**EXERCISE DIRECTIONS:**
Rewrite the lines from the one containing "This screenshot has width=1273, height=709." through the one containing "center [473, 50].", inclusive, changing "Describe" to "Identify" and keeping everything else the same. Leave out the pictures.

**DATA SUPPLIED:**

-------

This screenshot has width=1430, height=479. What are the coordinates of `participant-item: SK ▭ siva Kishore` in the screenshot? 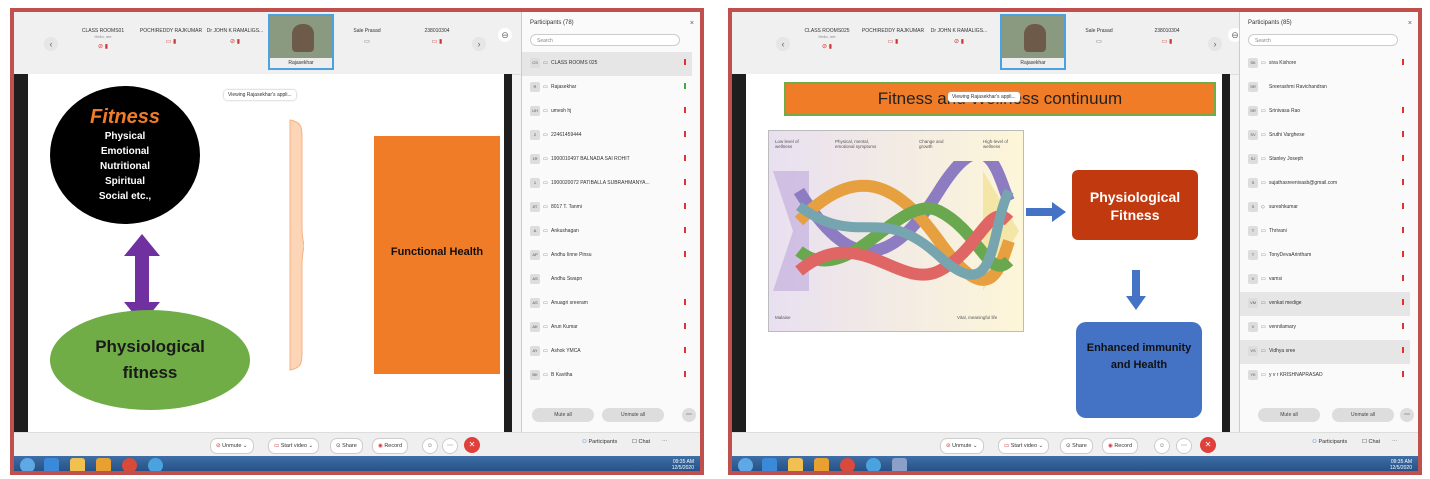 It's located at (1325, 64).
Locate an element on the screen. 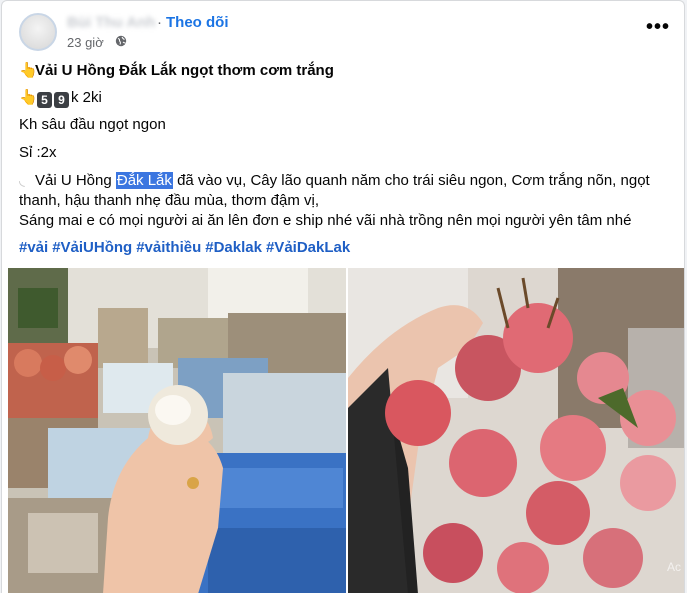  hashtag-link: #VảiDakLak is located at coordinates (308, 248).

-------

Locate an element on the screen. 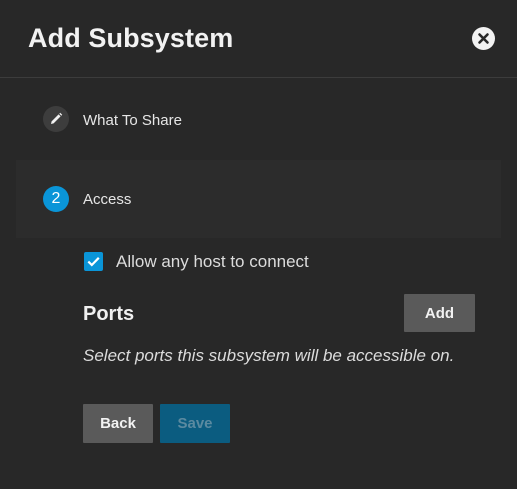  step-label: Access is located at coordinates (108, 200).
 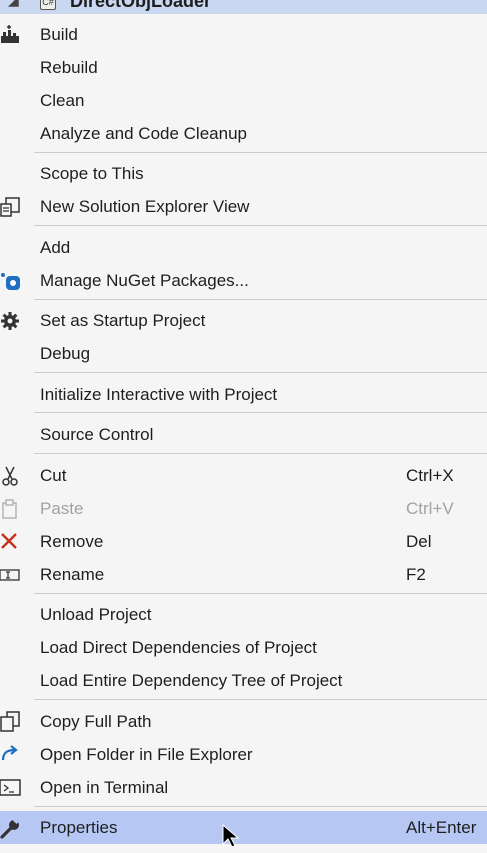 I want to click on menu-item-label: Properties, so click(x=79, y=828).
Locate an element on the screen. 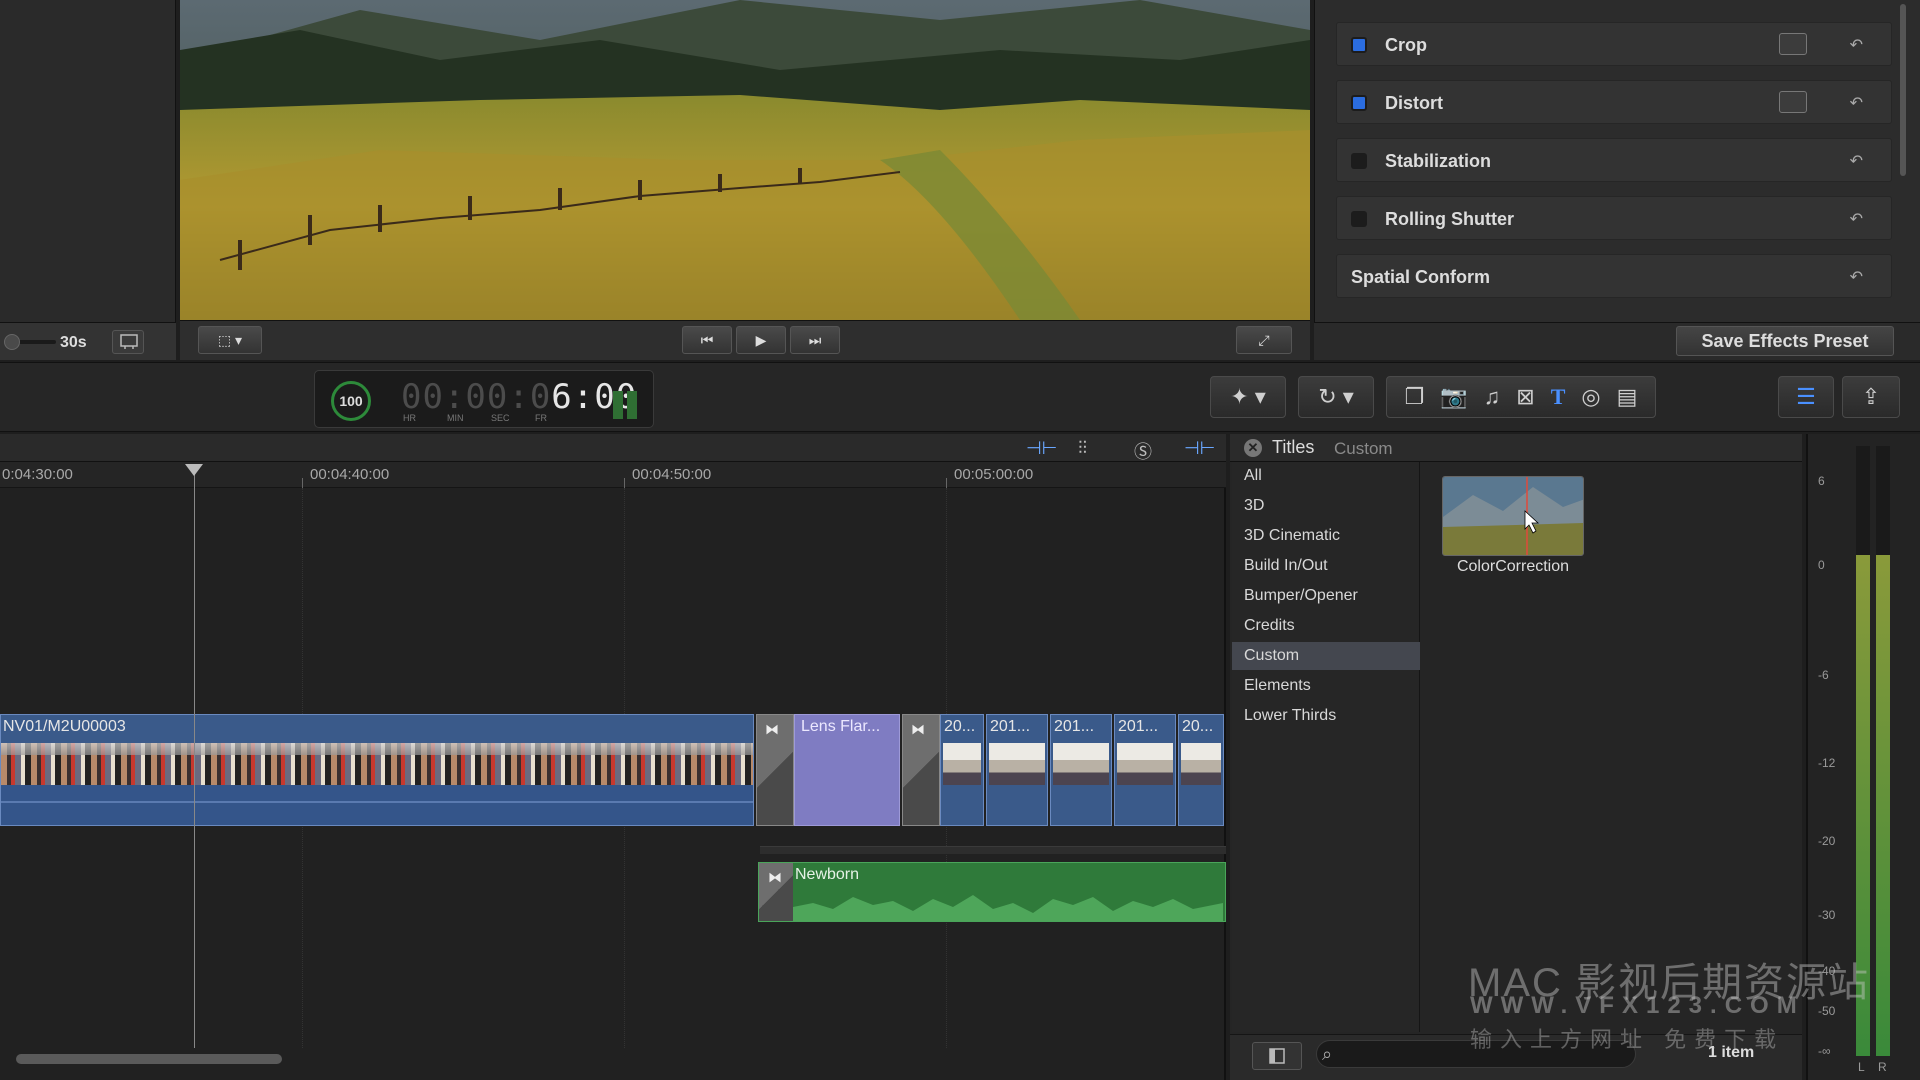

-------

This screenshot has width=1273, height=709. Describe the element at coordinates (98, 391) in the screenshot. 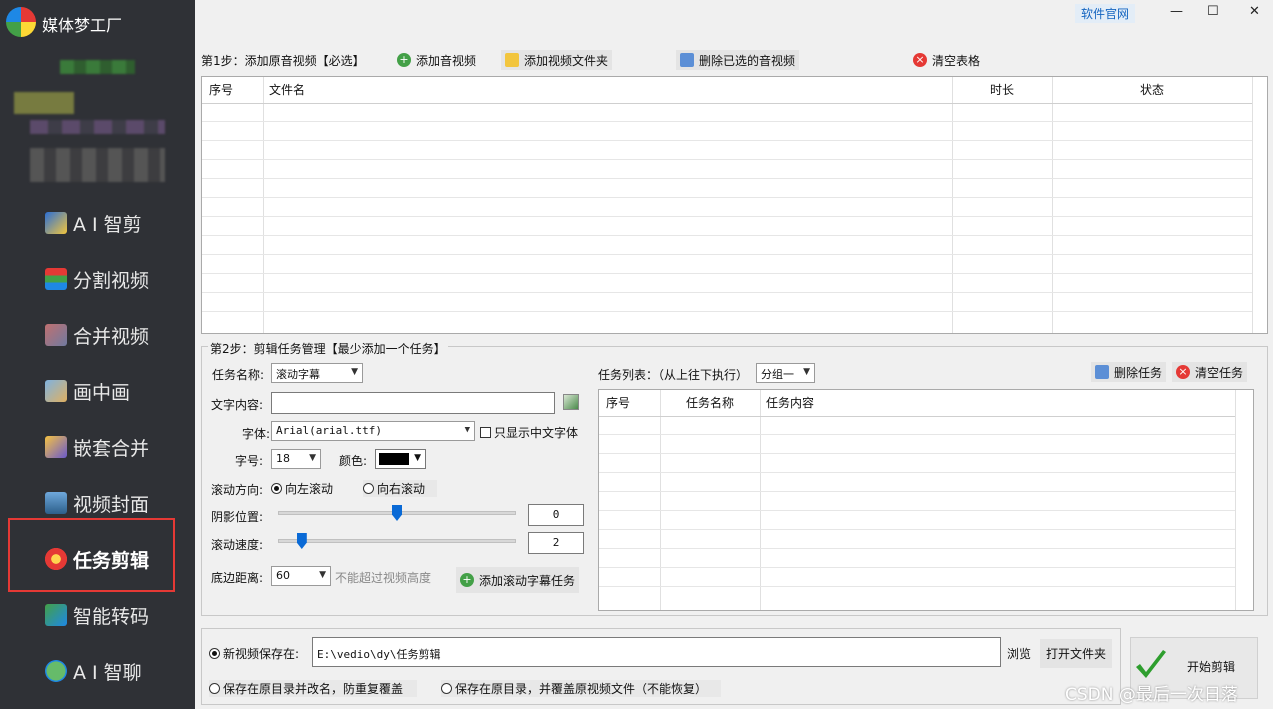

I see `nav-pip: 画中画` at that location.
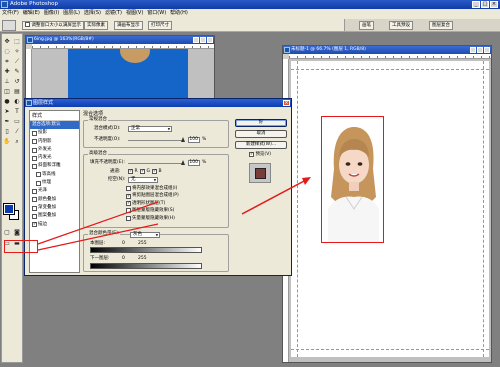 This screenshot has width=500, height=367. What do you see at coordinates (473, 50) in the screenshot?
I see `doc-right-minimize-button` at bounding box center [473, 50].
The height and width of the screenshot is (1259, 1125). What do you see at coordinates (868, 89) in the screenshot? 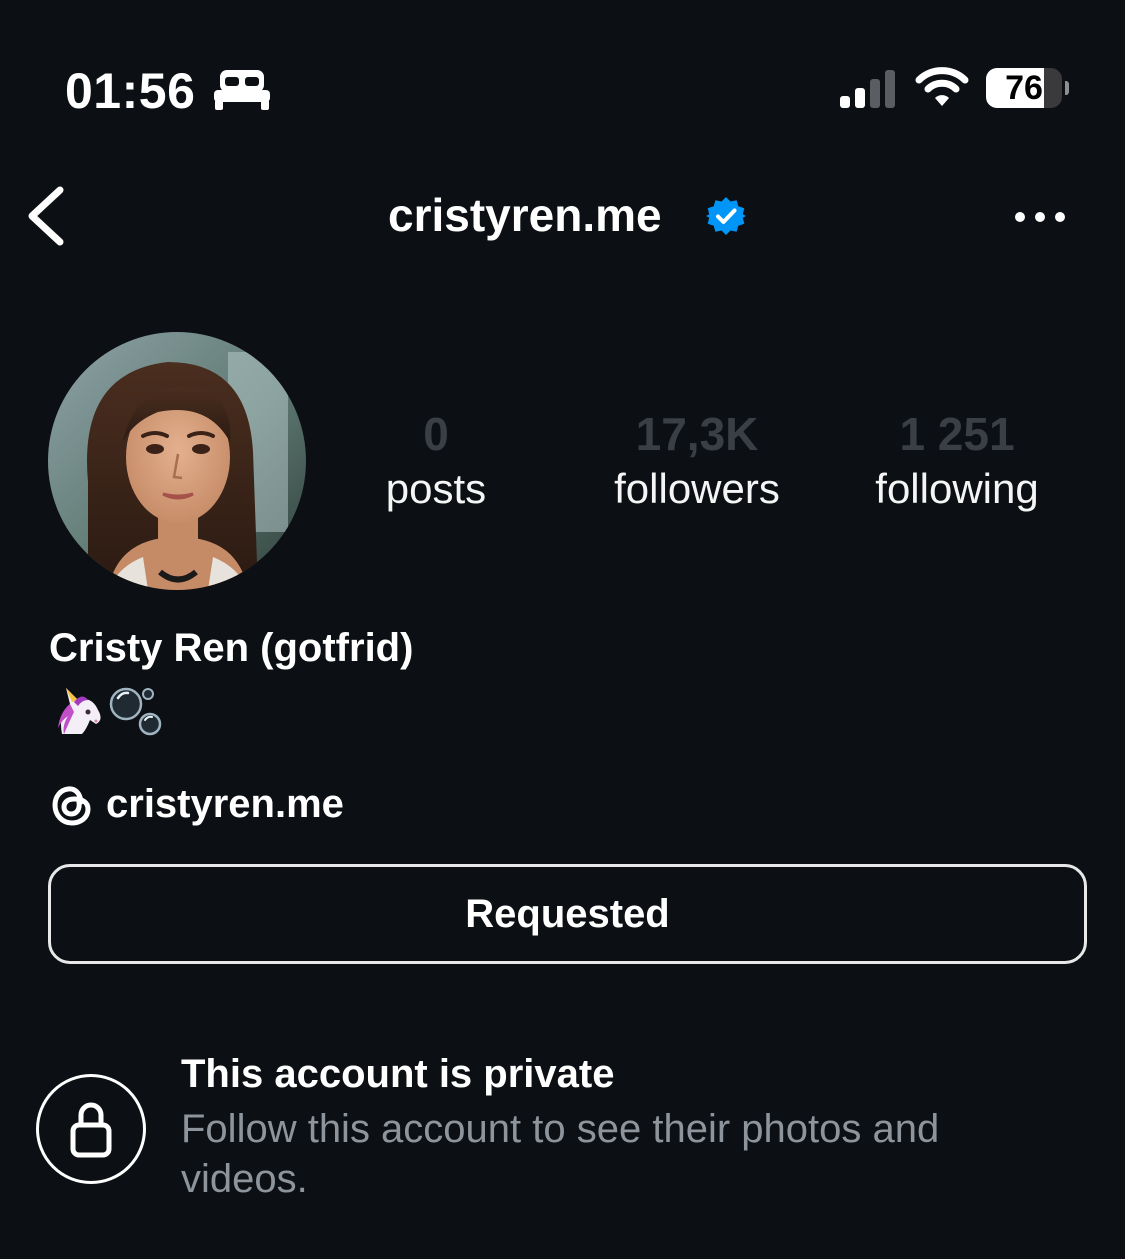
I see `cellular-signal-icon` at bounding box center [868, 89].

-------

**EXERCISE SOLUTION:**
This screenshot has width=1273, height=709. Identify the element at coordinates (98, 391) in the screenshot. 

I see `nav-pip: 画中画` at that location.
 This screenshot has width=500, height=367. What do you see at coordinates (473, 50) in the screenshot?
I see `doc-right-minimize-button` at bounding box center [473, 50].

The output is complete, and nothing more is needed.